1. ## Problem Solving

I have 6 problems here that I cannot solve... Help me please. These are problems that require factoring... I need the solutions also... Here are the problems..

1.) Find two integers which differ by 5, while their squares differ by 85.

4.) A rectangular swimming pool with dimensions of 11m. by 8m. is built in
rectangular backyard 460m2. If the strip of yard surrounding the is of
uniform width, how wide is the strip?

5.) If the sides of a square are lengthened by 5cm. the area becomes 64cm2.
Find the length of the side of the original square.

6.) The pages of a book are 15cm. by 20cm. Margin of equal width surround the
print on each page and comprise one half the area of the page. Find the
width of the margins.

7.) The sides of a cube is 2cm. more than the side of another cube. The volumes of
the cubes differ by 152cm2. Find the length of the sides of each cube.
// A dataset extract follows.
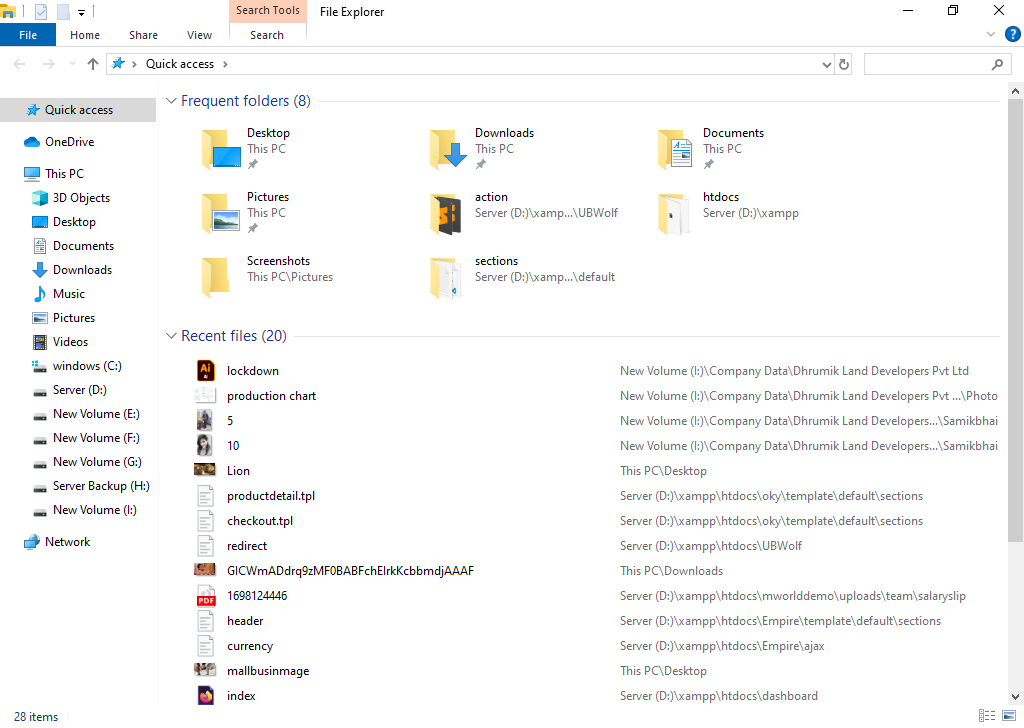The image size is (1024, 728).
Task: Select OneDrive in the navigation pane
Action: (69, 142)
8.) The product of two consecutive positive integers is 210. Find the integers.

2. Originally Posted by reiward
8.) The product of two consecutive positive integers is 210. Find the integers.
[tex] x(x+1)=210[tex]
[tex] x^2 + x - 210=0 [tex]

3. x^2+x-210 = 0
that's...
(x-14) | (x+15)
x-14=0 | x+15=0
x=14 | x=-15

They're not both positives?

4. Originally Posted by reiward
5.) If the sides of a square are lengthened by 5cm. the area becomes 64cm2.
Find the length of the side of the original square.
if the original side is x

then (x+5)^2 = 64
or x^2 + 10x + 25=64
or x^2 + 10x -39 =0

dan

5. x^2+10x-39=0
(x-3) (x+13)
x=3 | x=-13

Okay help please.. I always end up having positive and negative answers....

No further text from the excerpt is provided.